*Task directions:* Your answer should consist solely of the lines from the one containing "[Instagram] (1312, 21)" through the end of the entries below, duplicated exactly.

Stored items:
▶
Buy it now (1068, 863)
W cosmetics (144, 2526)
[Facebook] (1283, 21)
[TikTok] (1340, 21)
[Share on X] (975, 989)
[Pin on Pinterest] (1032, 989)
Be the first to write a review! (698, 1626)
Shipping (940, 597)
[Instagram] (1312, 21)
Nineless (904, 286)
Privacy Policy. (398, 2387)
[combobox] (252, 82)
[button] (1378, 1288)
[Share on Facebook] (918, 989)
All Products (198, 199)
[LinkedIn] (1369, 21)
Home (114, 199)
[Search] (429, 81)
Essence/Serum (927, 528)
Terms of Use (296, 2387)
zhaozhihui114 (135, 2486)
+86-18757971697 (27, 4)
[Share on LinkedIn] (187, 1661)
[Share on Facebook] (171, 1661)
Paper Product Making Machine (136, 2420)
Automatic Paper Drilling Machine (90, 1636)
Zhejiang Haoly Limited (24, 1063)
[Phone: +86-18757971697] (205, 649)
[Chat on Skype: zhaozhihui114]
◀
*Task answer:*
[Instagram] (1312, 21)
Nineless (904, 286)
Privacy Policy. (398, 2387)
[combobox] (252, 82)
[button] (1378, 1288)
[Share on Facebook] (918, 989)
All Products (198, 199)
[LinkedIn] (1369, 21)
Home (114, 199)
[Search] (429, 81)
Essence/Serum (927, 528)
Terms of Use (296, 2387)
zhaozhihui114 (135, 2486)
+86-18757971697 (27, 4)
[Share on LinkedIn] (187, 1661)
[Share on Facebook] (171, 1661)
Paper Product Making Machine (136, 2420)
Automatic Paper Drilling Machine (90, 1636)
Zhejiang Haoly Limited (24, 1063)
[Phone: +86-18757971697] (205, 649)
[Chat on Skype: zhaozhihui114]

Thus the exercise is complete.